#### Dataset excerpts

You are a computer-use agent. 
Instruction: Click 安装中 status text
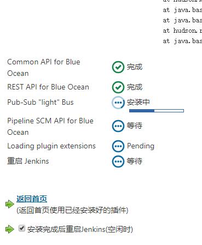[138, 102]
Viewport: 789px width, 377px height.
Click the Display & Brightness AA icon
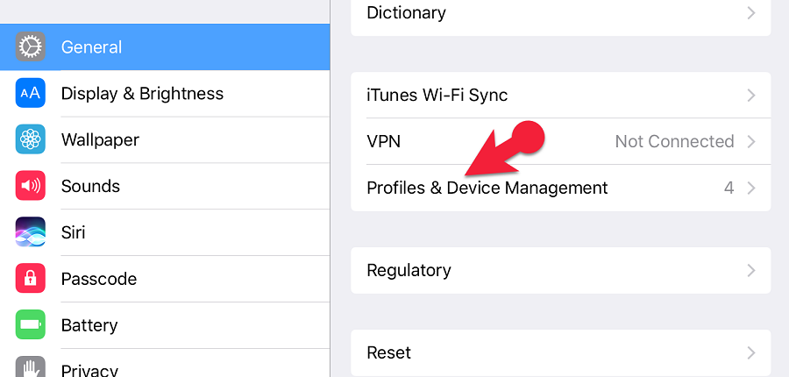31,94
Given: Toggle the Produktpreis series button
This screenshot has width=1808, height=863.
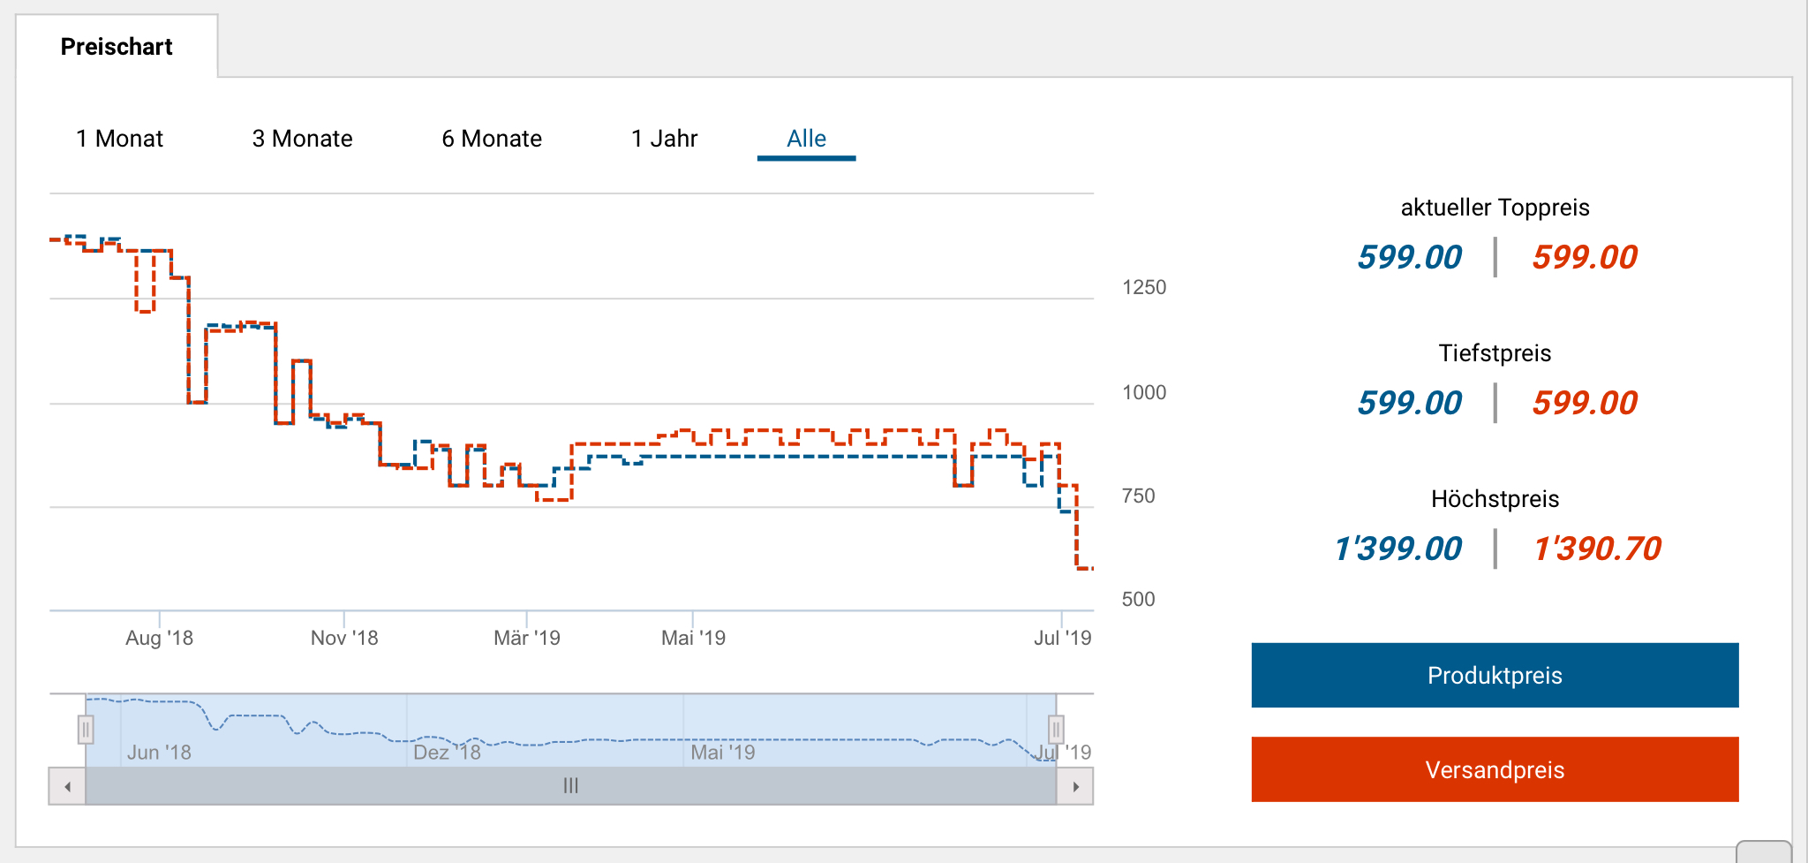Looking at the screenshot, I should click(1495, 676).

########

Problem description:
Would you mind transcribing the material exactly, without the pictures?

Output below:
You are a computer-use agent. 
Instruction: Click 安装中 status text
[138, 102]
Viewport: 789px width, 377px height.
Click the Display & Brightness AA icon
31,94
Given: Toggle the Produktpreis series button
This screenshot has width=1808, height=863.
Looking at the screenshot, I should click(1495, 676).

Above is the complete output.